Skip the pictures and retype exactly the lines from the one holding "Open the user profile icon in sidebar" through the end of the entries.
● ● ● ● ●
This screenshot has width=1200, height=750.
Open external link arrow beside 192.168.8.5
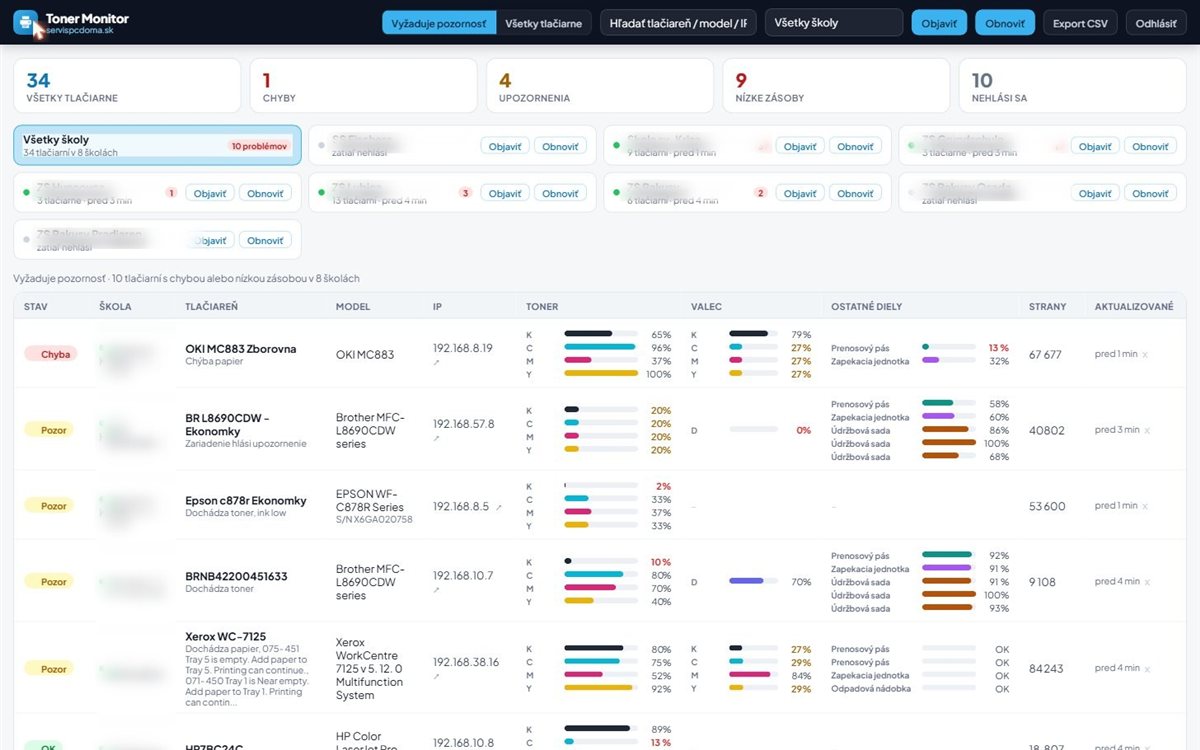click(x=498, y=507)
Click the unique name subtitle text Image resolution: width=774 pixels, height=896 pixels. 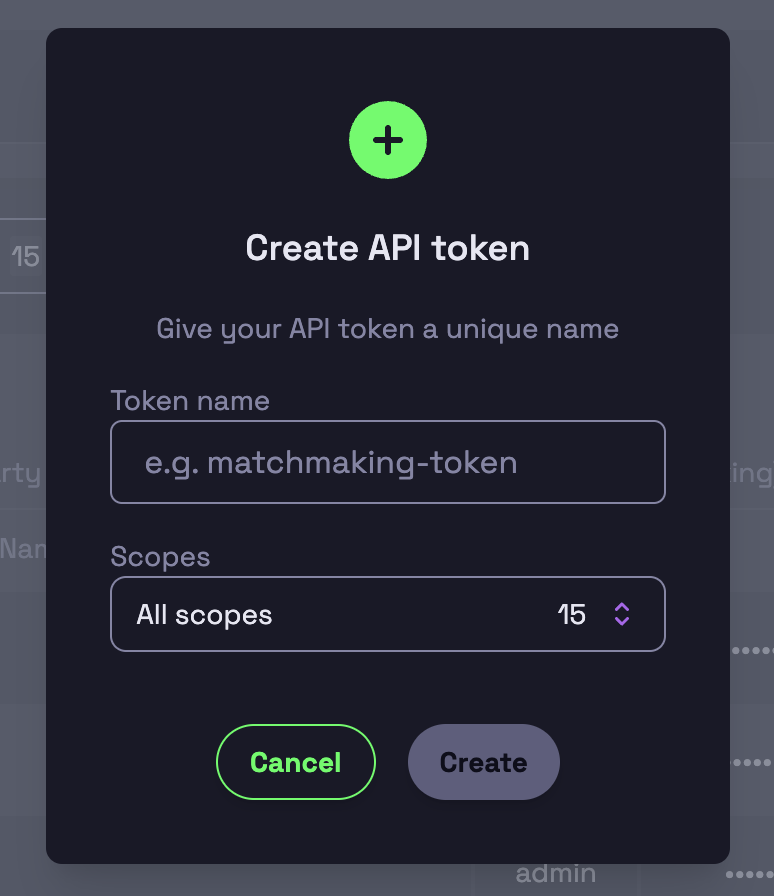[388, 329]
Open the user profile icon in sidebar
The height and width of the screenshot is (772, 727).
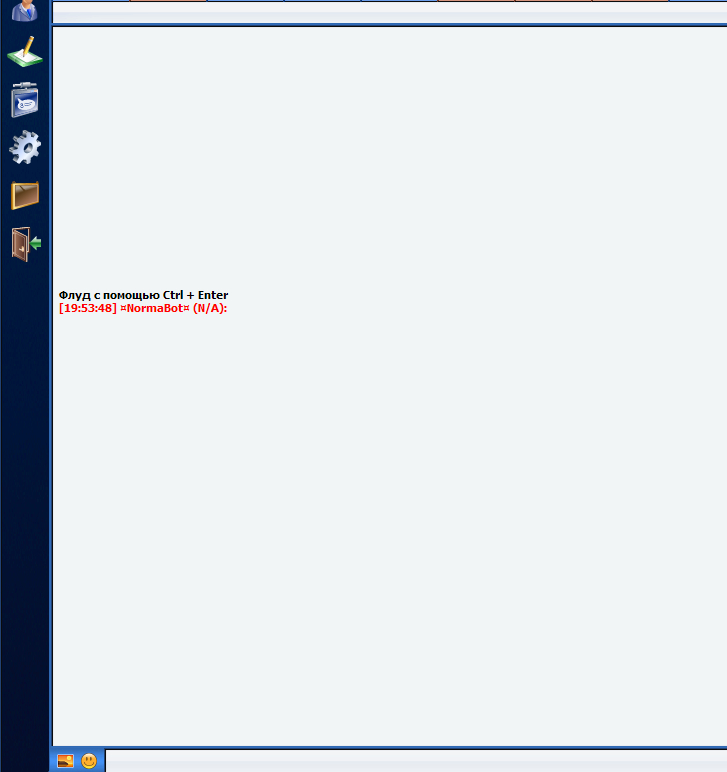pos(25,10)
● ● ● ● ●
— RESPONSE AREA —
Open the user profile icon in sidebar
The height and width of the screenshot is (772, 727).
pos(25,10)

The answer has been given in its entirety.